**Problem details**
Repeat the span of the entries below that starts at the line with "This screenshot has height=812, width=1512." and ends at the line with "You are a computer-use", nothing more. Skip the pictures.

**Data for analysis**

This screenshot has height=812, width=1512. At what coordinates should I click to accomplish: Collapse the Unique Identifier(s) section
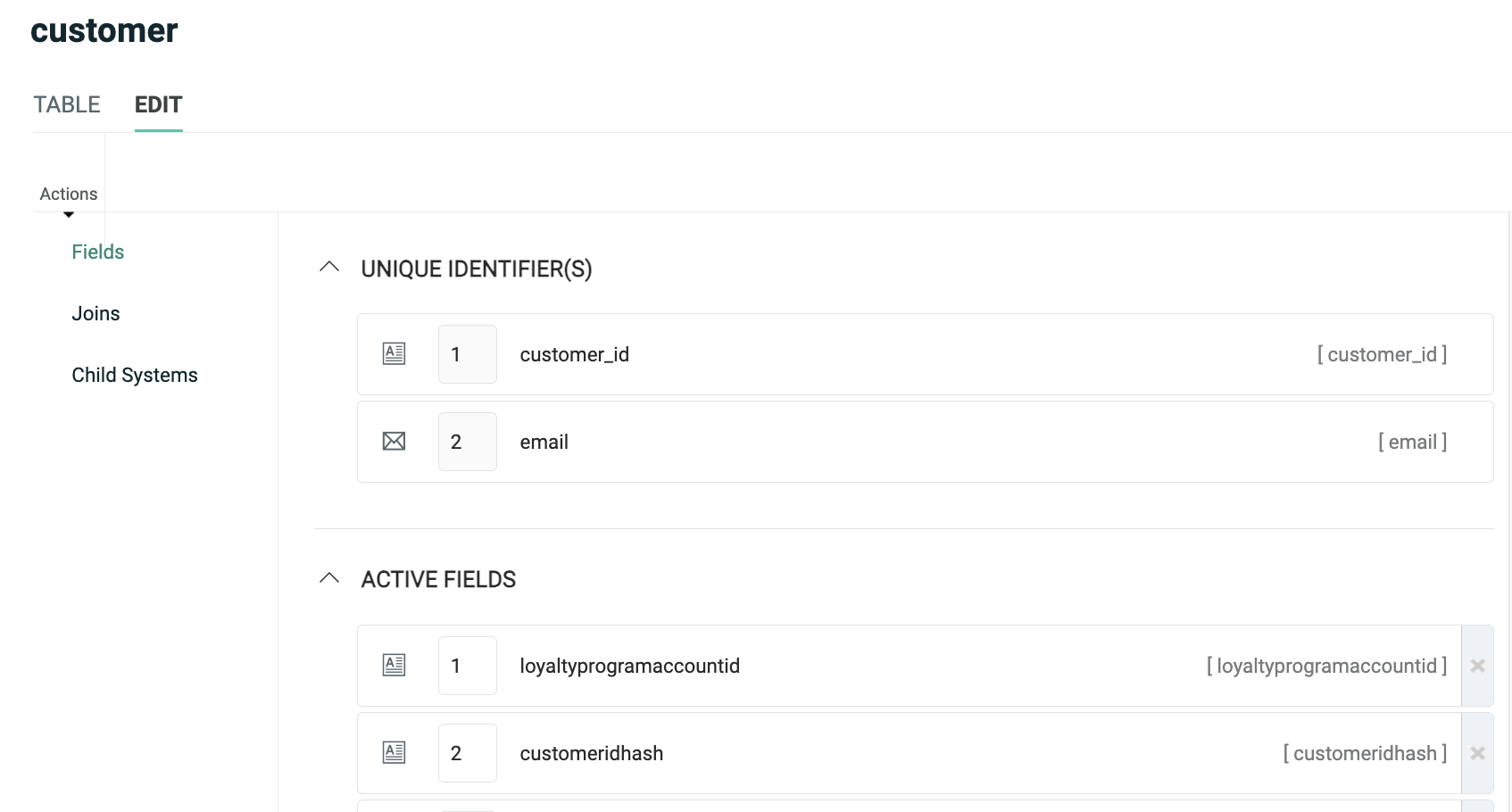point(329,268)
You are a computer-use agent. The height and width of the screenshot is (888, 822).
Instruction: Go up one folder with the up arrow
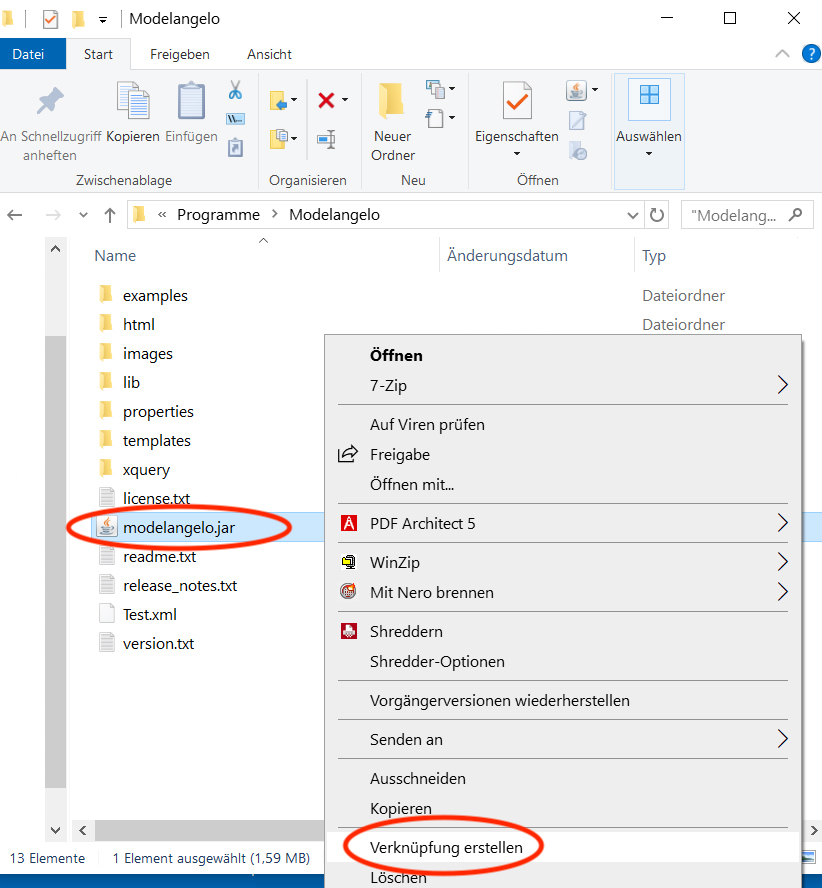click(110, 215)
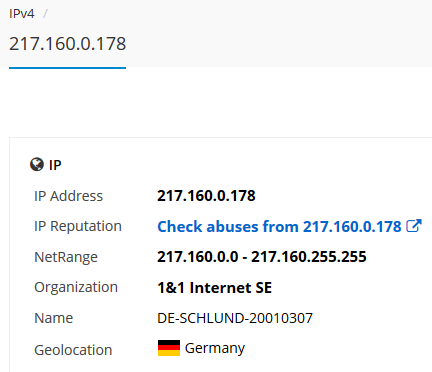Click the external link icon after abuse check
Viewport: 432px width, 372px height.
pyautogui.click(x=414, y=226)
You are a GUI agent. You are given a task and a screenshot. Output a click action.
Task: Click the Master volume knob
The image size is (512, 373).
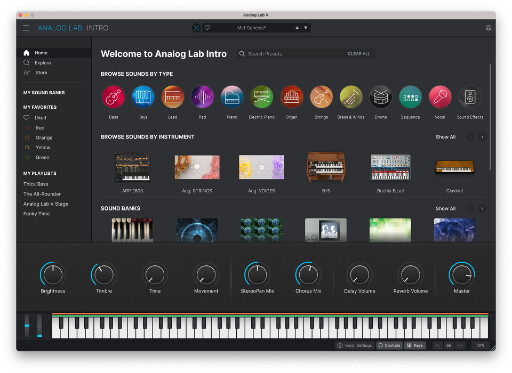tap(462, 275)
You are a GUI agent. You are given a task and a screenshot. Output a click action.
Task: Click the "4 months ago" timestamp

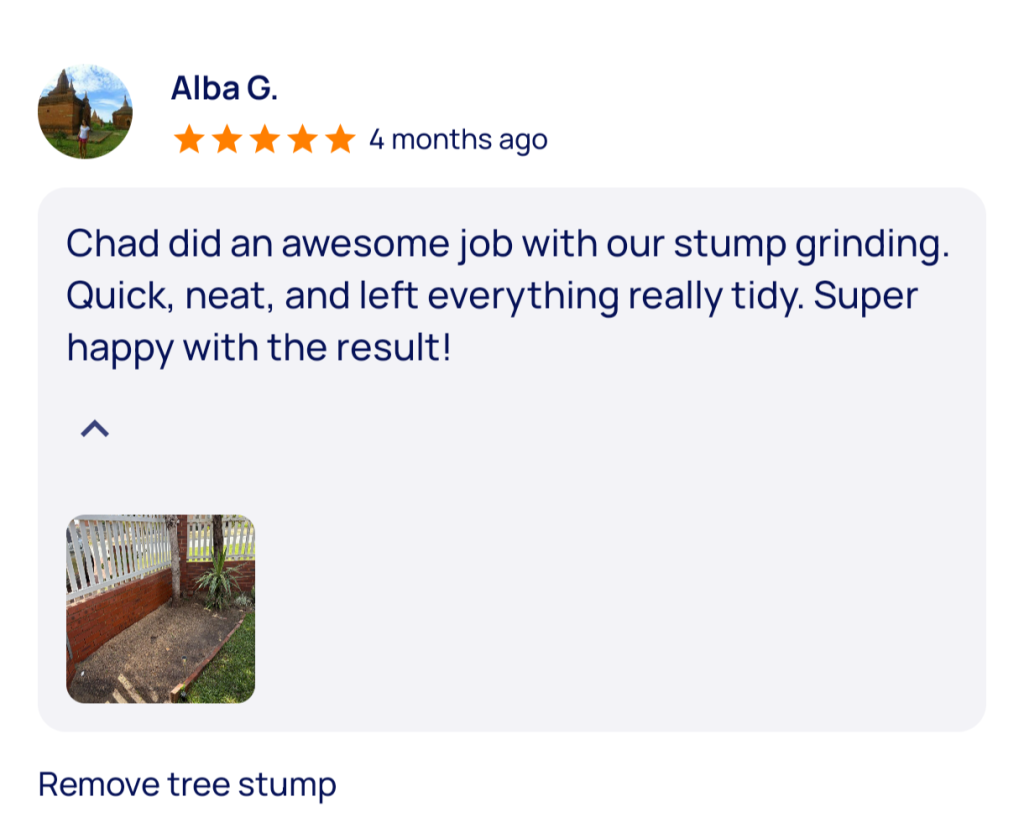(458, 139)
==
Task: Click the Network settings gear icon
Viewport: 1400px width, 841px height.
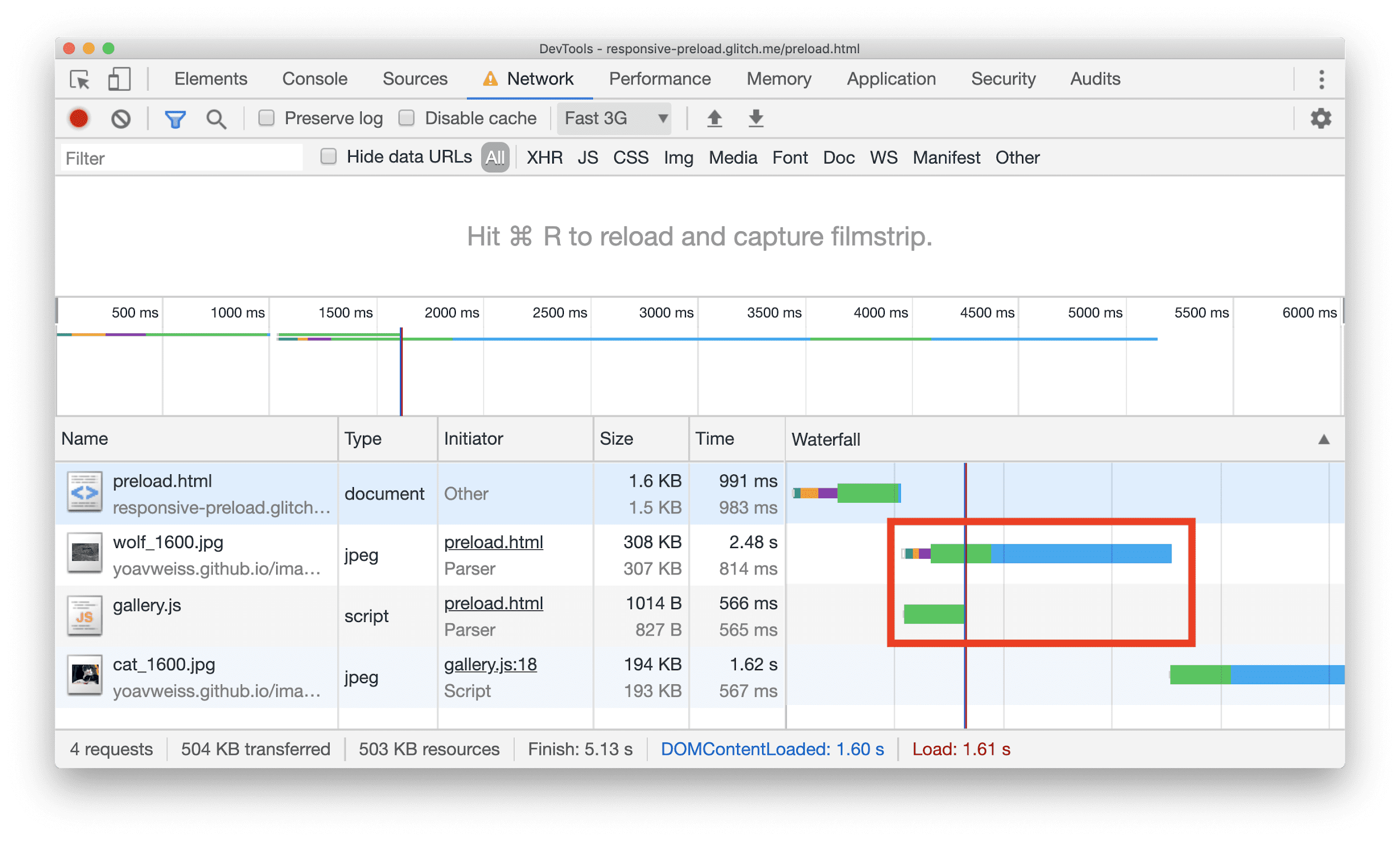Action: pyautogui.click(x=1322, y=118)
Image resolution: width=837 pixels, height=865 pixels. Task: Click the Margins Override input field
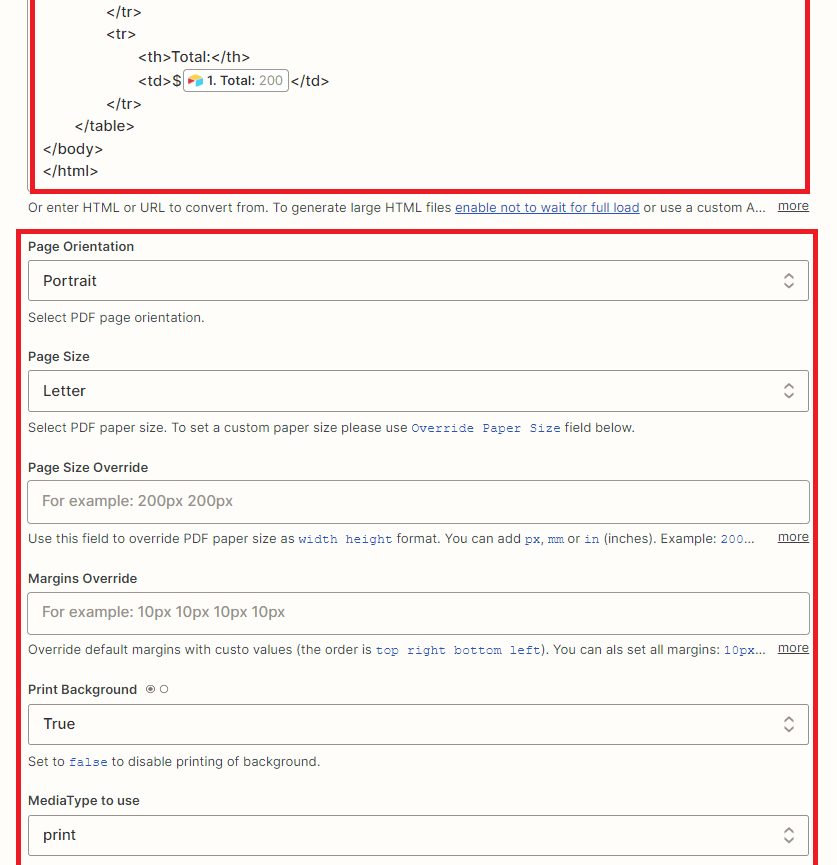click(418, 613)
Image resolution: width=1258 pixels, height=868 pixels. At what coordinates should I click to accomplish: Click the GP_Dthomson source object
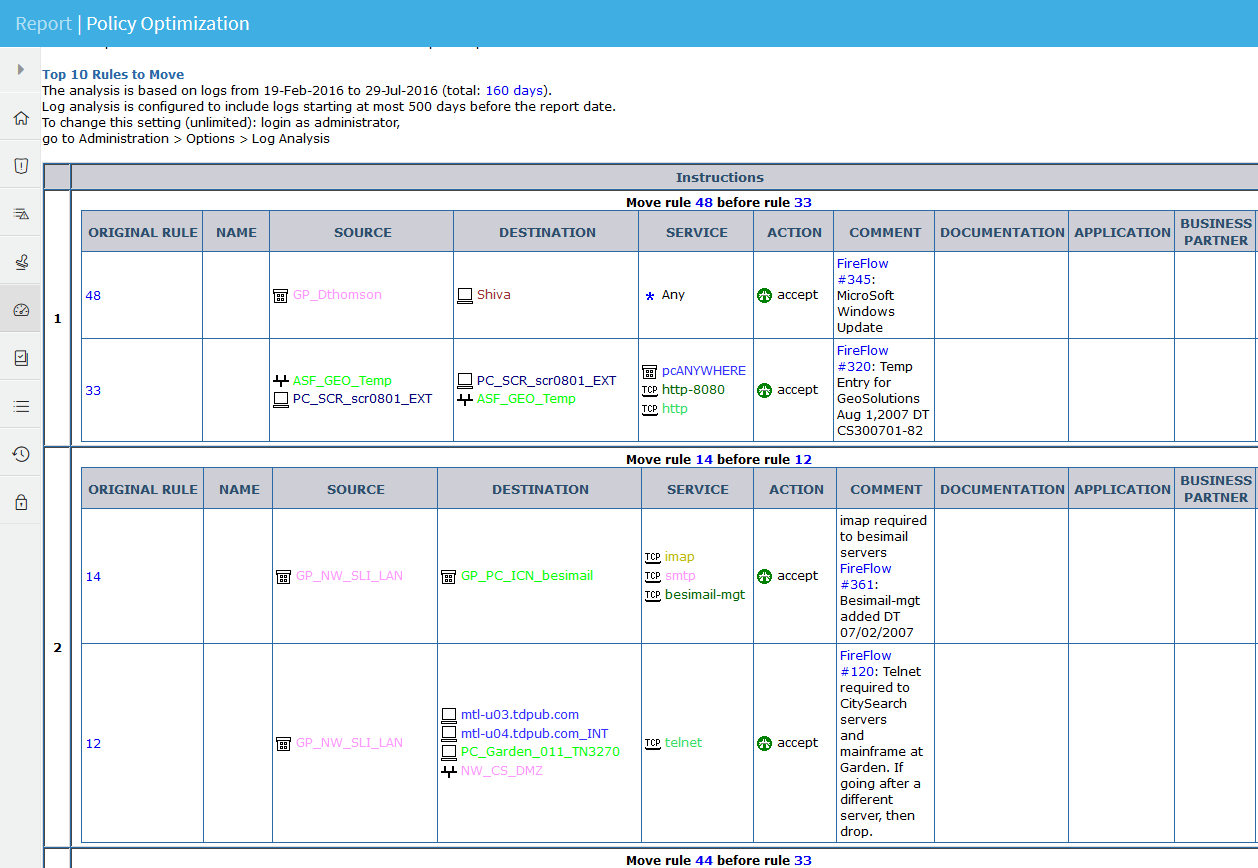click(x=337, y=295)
==
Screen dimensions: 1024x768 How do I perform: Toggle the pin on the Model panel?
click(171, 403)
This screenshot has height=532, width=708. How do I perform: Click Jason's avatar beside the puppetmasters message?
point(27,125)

**Written response**
This screenshot has height=812, width=1512. At what coordinates should I click to accomplish: Collapse the Unique Identifier(s) section
point(329,268)
You are a computer-use agent. The height and width of the screenshot is (888, 822).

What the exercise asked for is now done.